Some don’t have the desire or ability and they skip practices often (and in 90 percent of the cases of disgruntled parents, these three boxes are checked.)
Sometimes I may not be sure if one of them actually passed.
That’s why I say 80 percent even if I rate my score 8 out of 8. I always think maybe I’m not being totally honest. Maybe 1-2 kids didn’t improve as much as I’d hoped, but as long as 80 percent did, I passed.
And here is why this team has passed:
- Their parents. Not one complaint that I am aware of. I wish we had more games, but the blizzard killed a few. We have lost every game except a game vs. our orange team. Maybe they’re mad about losing, but I don’t think so. It’s because they see a group of kids really trying their best to be great teammates. These kids are not yelling at each other. They’re being supportive. They’re showing empathy. They’re nodding their heads at me even when they don’t think they can do something. Elias, who did a beautiful job the last two game with our usual point guard out, circled back to me at the end of the game and said, “Mo. Thank you.” I thanked him back. Credit goes directly to these parents.
- They are just kids and kids need to have fun. We will do our pre-game FIRE UP speeches through playoffs this weekend. Most of them attended the optional shoot around with boys grade 7-10 before our awesome game (maybe we ran out of gas). They were so proud to be with the older kids. The morning after the game, they lead the team practice with an optional group of players mixed in. They were happy clams loving every second of our demo on how to play a junk D, how to run a Motion O, how to deny a big guy the ball. I told them how much we learned in that one game. I told the group that we had three threes in the game – missed a desperate 1-2 at the end, but that the kids ran the offense so well that they took what was given and those shots did not look or feel difficult. During a water break, Jed came up to me with something in his hand. He said, “My mom made a bunch of biscotti and she wanted you to have some.”
Jed took the loss the night before the hardest from what I could see. I said thank you. It was almost as if in taking that biscotti, I had lifted the weight. Jed smiled. I blew the whistle and he sprinted back on the court.
Being a coach is easy when you have kids like this who are all in and take your heat because they know it will make them stronger teammates and stronger individuals. Being a good coach is easy when you have parents who totally believe that the number one priority for youth coaches who are coaching youth basketball is passing the 80 percent rule.
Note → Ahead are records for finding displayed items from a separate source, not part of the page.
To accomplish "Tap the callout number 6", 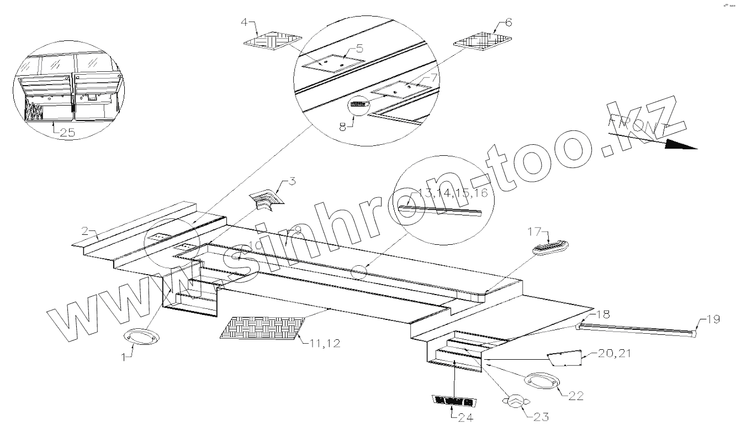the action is (x=509, y=23).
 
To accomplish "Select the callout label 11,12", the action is (x=325, y=343).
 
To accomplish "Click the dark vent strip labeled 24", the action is (x=452, y=400).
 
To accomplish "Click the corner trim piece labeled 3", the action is (x=266, y=199).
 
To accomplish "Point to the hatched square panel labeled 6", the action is (x=483, y=41).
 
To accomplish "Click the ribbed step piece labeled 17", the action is (x=551, y=247).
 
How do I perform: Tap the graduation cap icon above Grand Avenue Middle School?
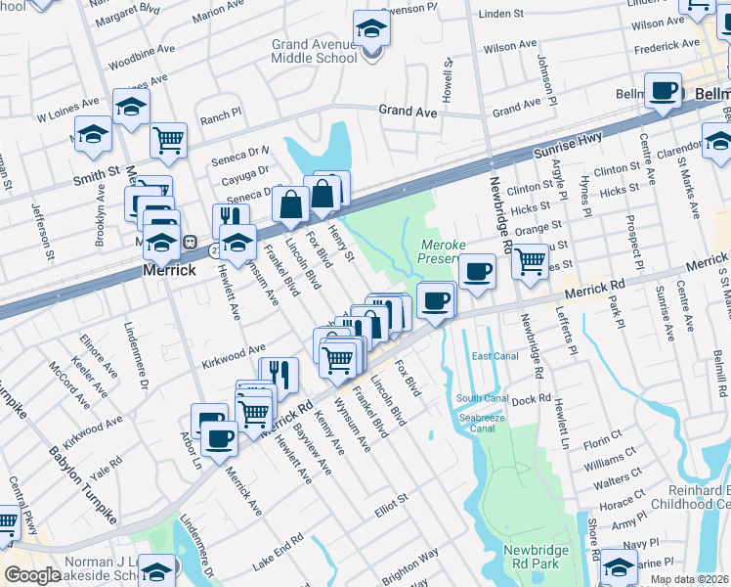pyautogui.click(x=371, y=30)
While it’s auspicious to shoot for this same goal in high school and beyond, it’s not always attainable because you’re always looking for a better version of what you have or a polished version of what you need to show up for try-outs. And most higher level coaches can only go so deep. It’s hard to prove development-for-all when you look over your shoulder and see 12-15 players who so badly want one shot.
The thrill of winning feels so good, yet it’s also fleeting at this age level, even when we have upset teams (honest, we don’t do it often when we play up, but it has been done).
I hope parents keep this in mind going into playoffs where there is only one winner in the brackets when it’s all over.
Yet making at least 80 percent of the players under your wing better is always a goal a coach can control, and a fair way to evaluate one’s performance at the end of every season.